SHORT PROBLEM =
Copy the listing from its start through the line containing "Action: 79,57", swapping "Expand" for "Open" and changing nothing else. Leave out the pictures.

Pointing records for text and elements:

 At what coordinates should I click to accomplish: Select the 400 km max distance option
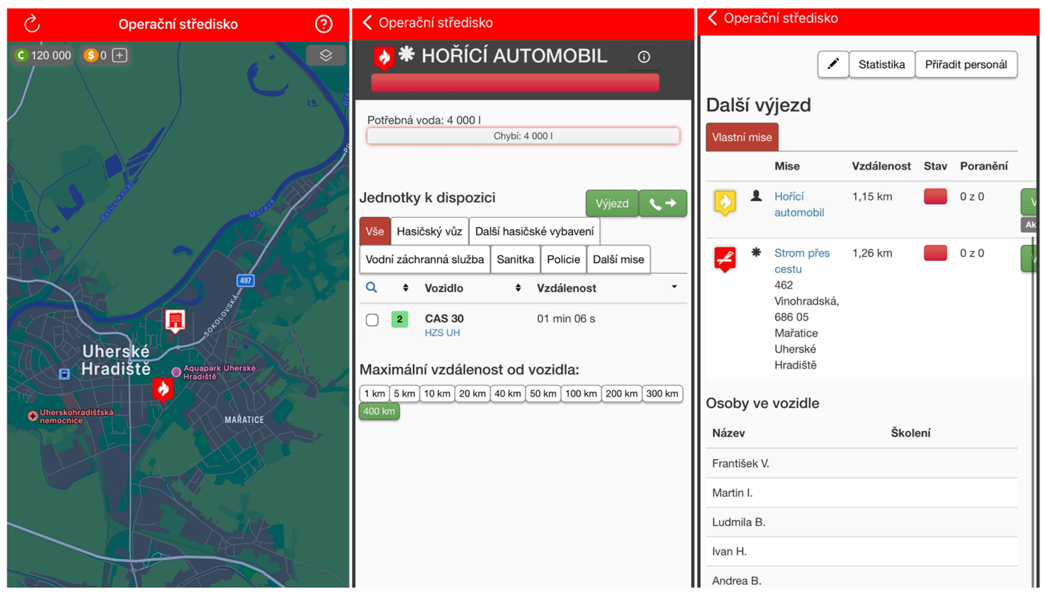379,411
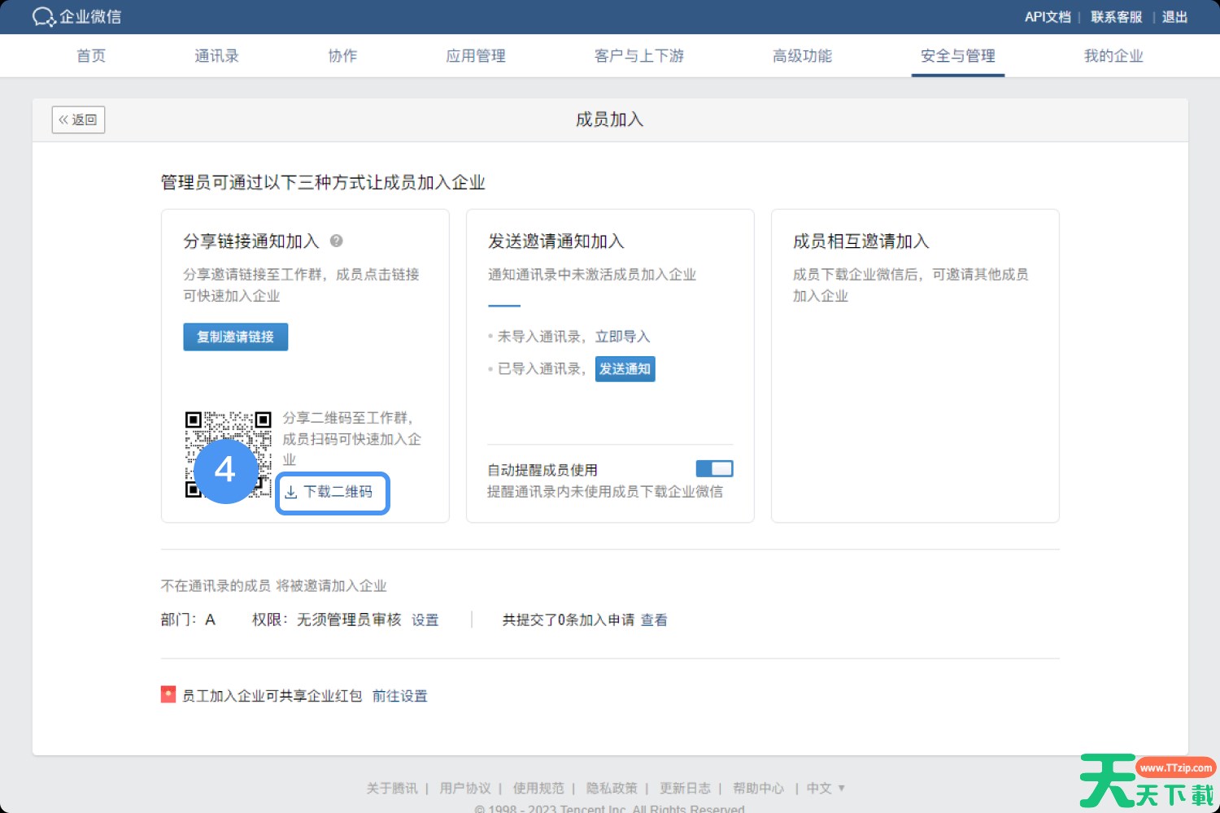Image resolution: width=1220 pixels, height=813 pixels.
Task: Log out using 退出
Action: 1174,17
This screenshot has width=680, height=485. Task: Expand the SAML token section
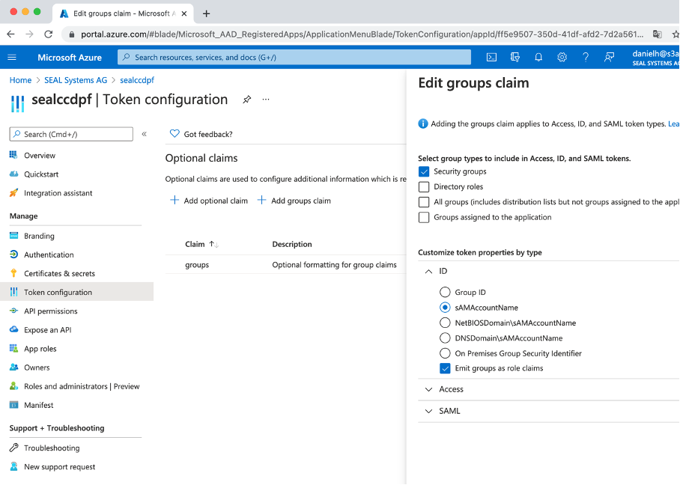coord(449,410)
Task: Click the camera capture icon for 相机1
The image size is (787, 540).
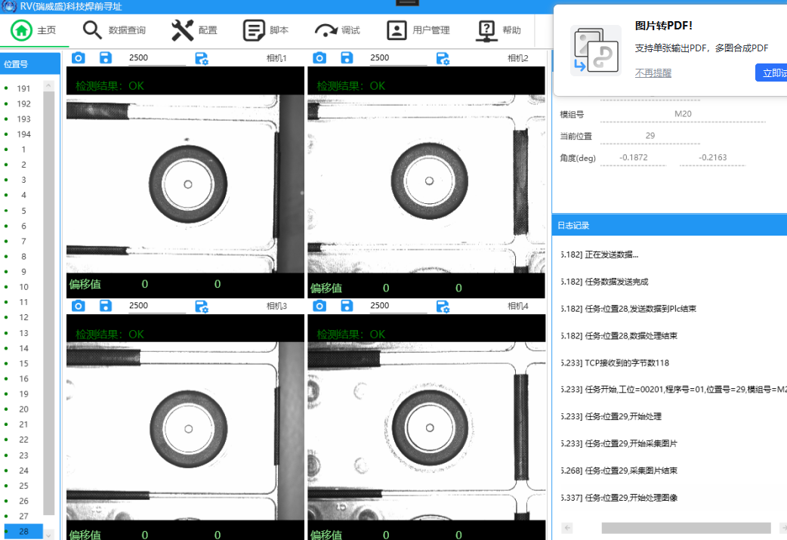Action: 79,57
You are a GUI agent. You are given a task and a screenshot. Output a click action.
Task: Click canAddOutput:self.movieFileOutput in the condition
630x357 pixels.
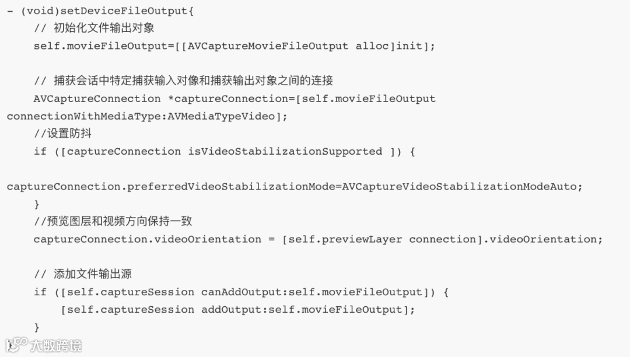pyautogui.click(x=312, y=292)
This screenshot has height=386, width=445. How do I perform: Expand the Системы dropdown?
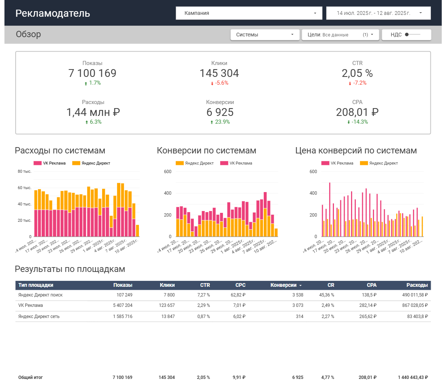(265, 35)
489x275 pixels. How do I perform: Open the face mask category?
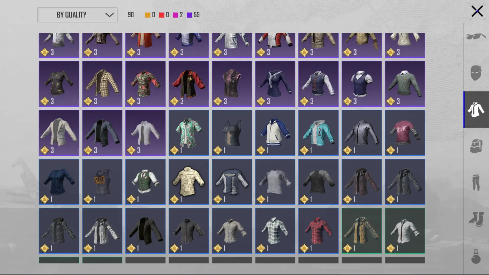476,73
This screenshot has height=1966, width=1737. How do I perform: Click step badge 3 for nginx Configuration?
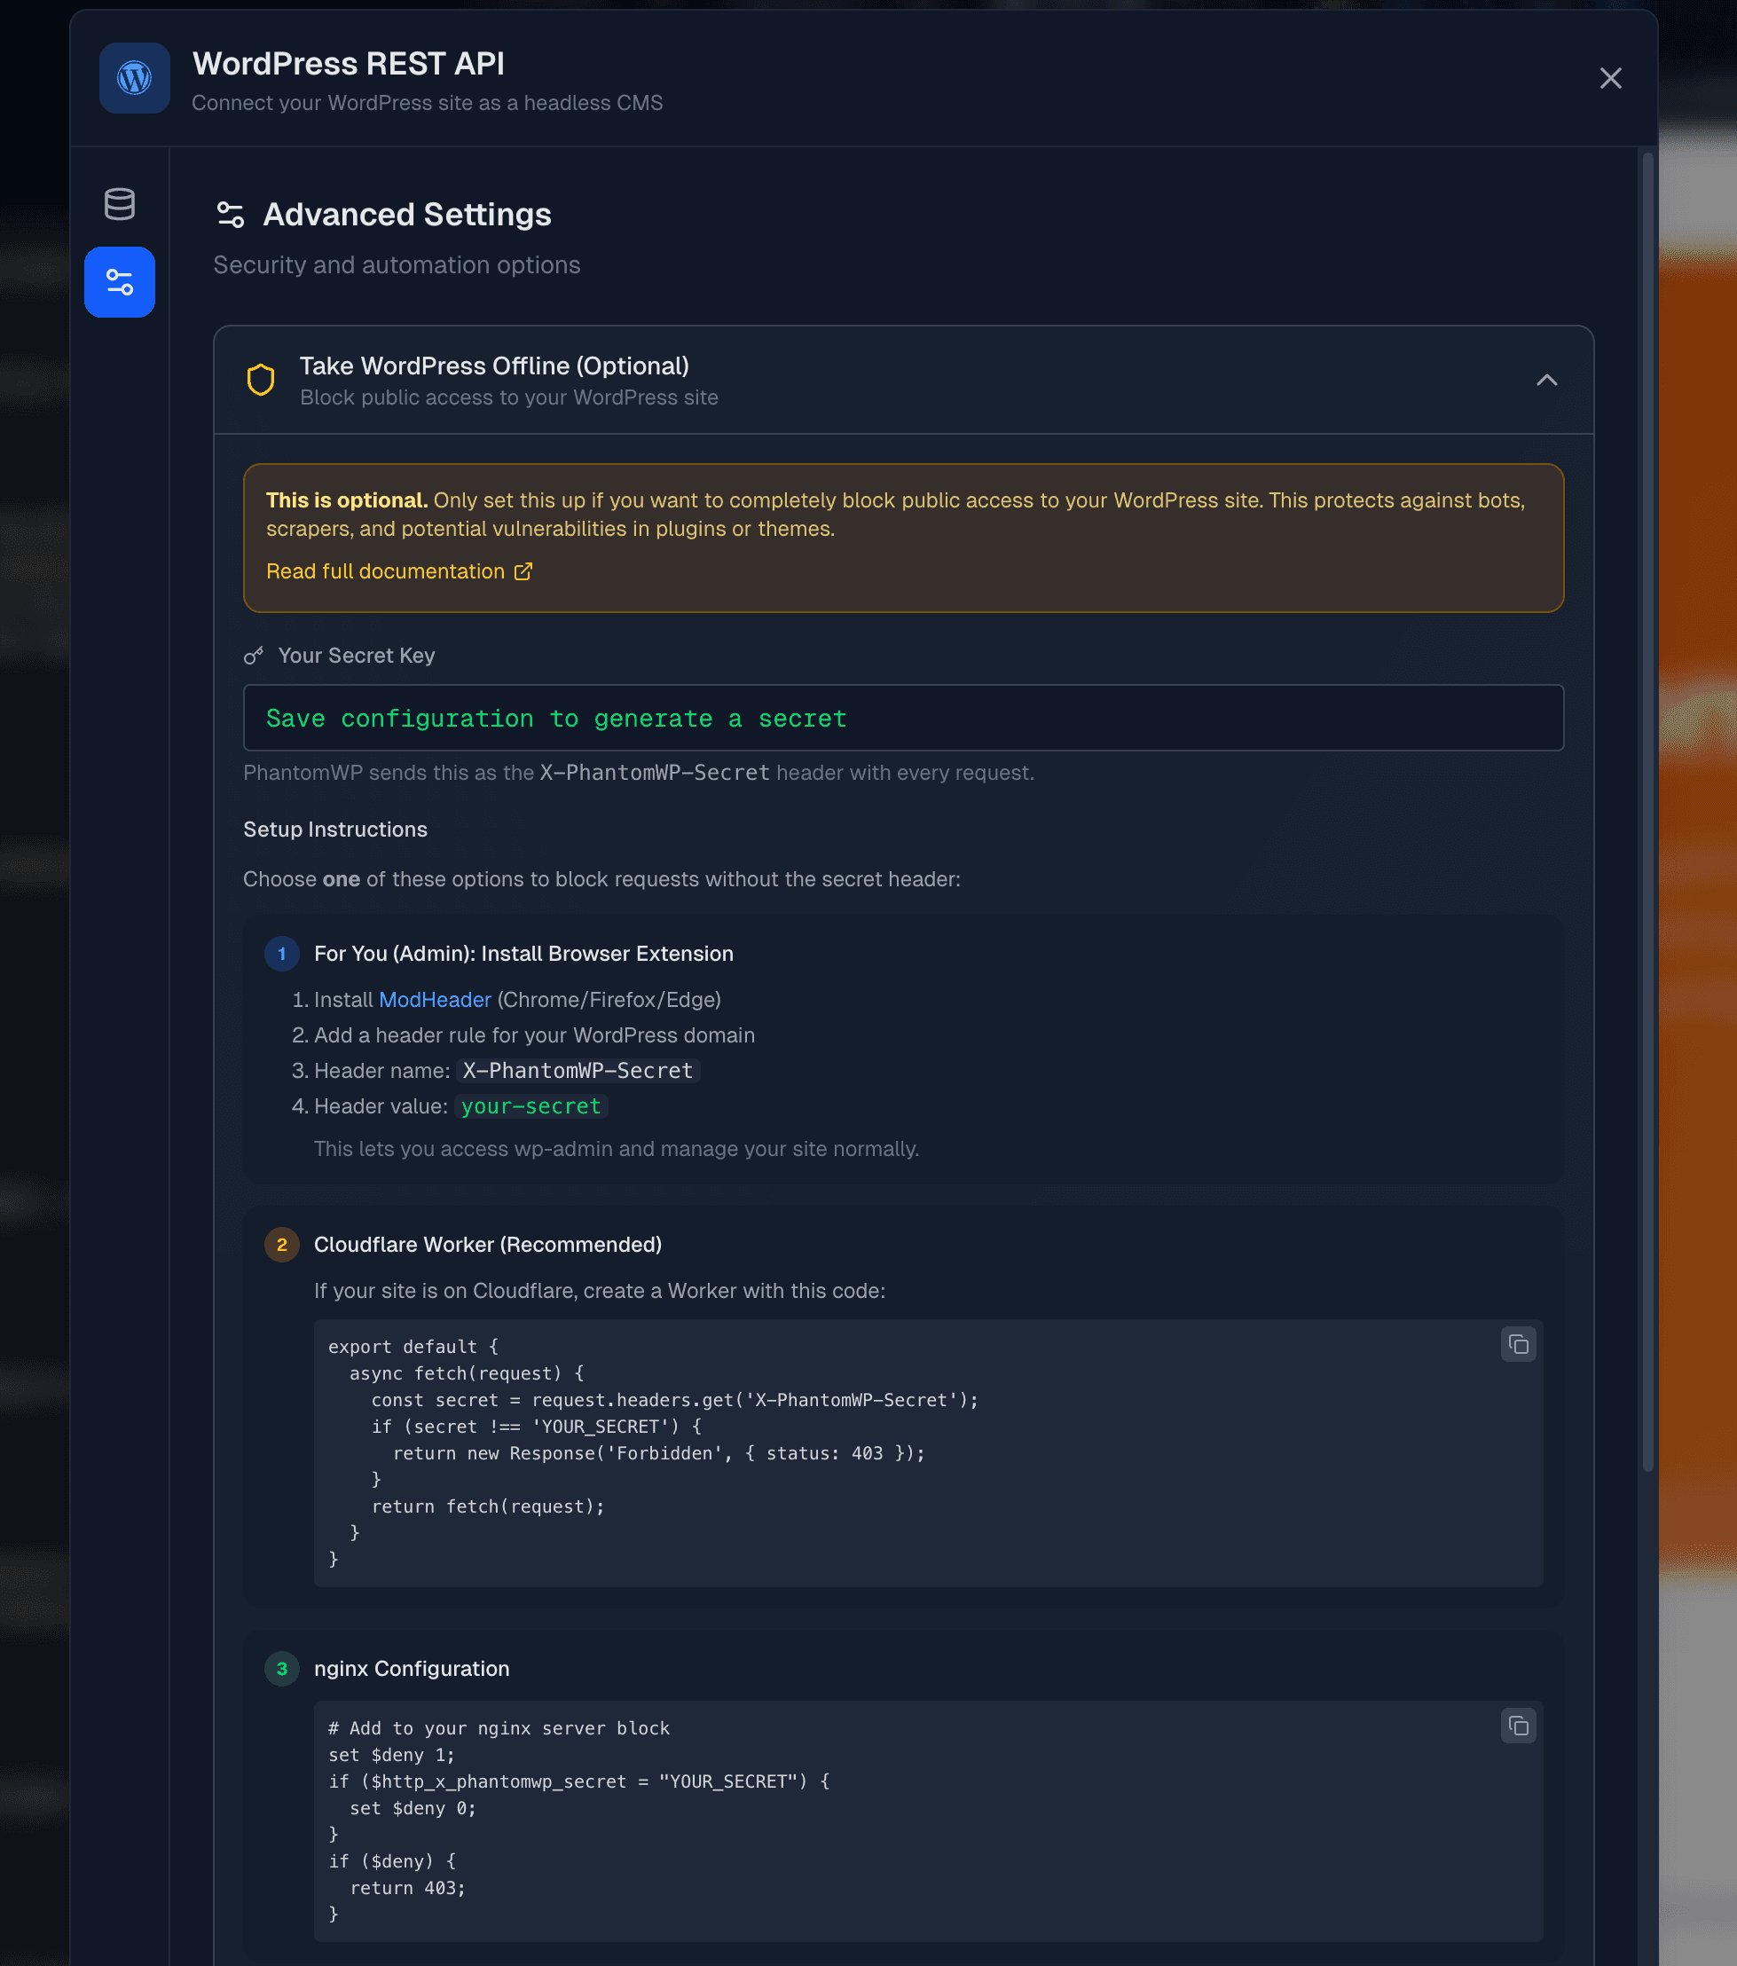282,1669
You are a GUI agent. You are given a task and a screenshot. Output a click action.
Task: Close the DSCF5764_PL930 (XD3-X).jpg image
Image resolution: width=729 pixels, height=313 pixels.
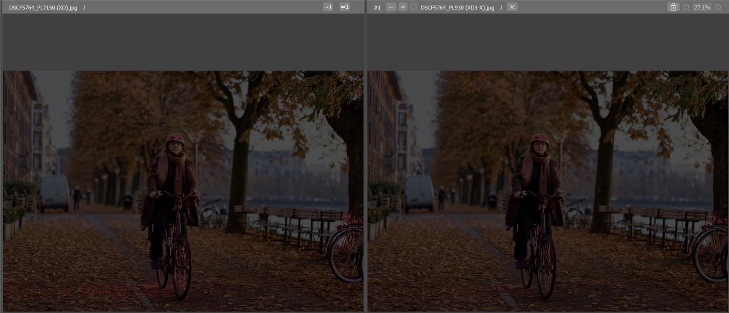point(512,7)
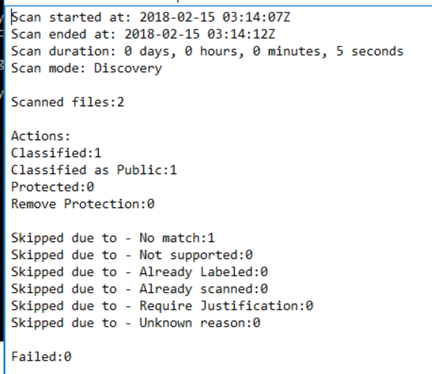Place cursor on the 'Failed:0' line
The height and width of the screenshot is (374, 432).
tap(41, 357)
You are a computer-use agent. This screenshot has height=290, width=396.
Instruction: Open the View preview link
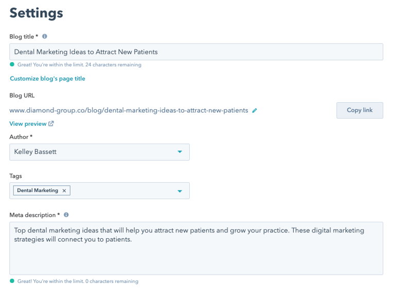28,124
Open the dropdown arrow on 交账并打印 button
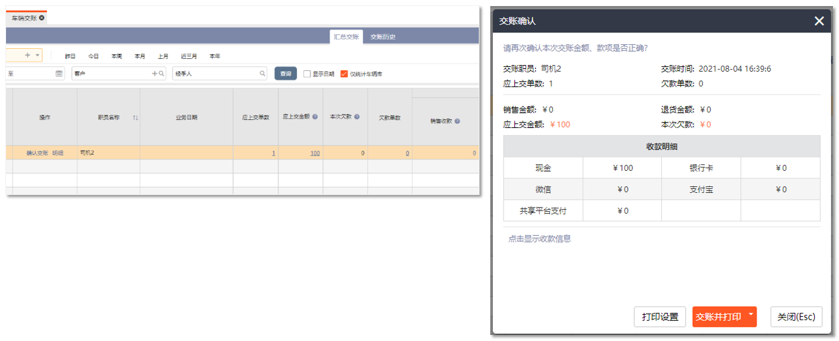The image size is (839, 341). (750, 314)
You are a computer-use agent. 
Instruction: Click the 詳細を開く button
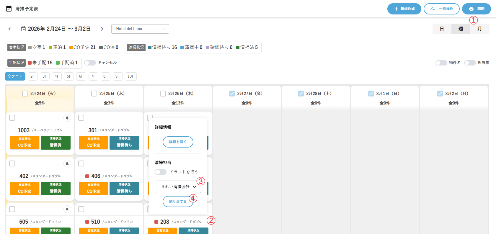pos(178,142)
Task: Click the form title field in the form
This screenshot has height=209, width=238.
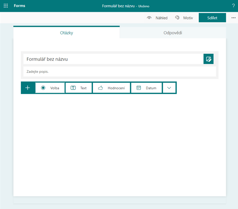Action: [x=113, y=59]
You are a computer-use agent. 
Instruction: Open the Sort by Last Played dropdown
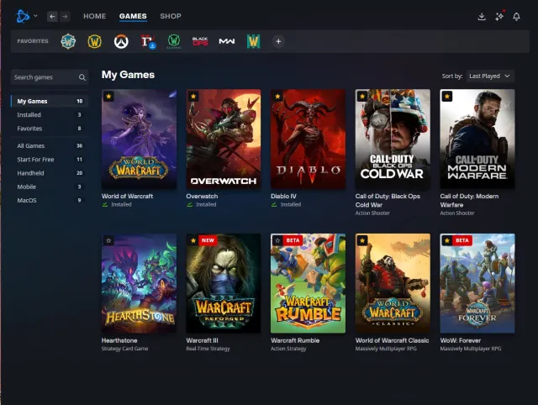[x=489, y=76]
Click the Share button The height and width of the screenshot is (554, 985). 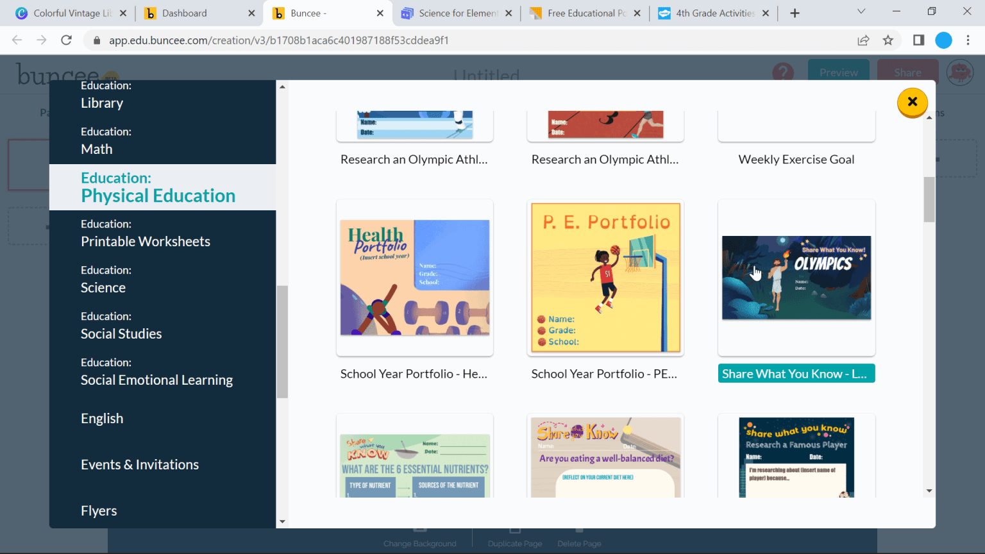[x=907, y=72]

EXPECTED ANSWER =
 At what coordinates should I click to accomplish: Select the 400 km max distance option
379,411
Image resolution: width=1220 pixels, height=813 pixels.
Task: Log out using 退出
Action: 1174,17
This screenshot has width=680, height=485. Task: Open the SAML token section
coord(449,410)
Task: Click the camera capture icon for 相机1
The image size is (787, 540).
Action: 79,57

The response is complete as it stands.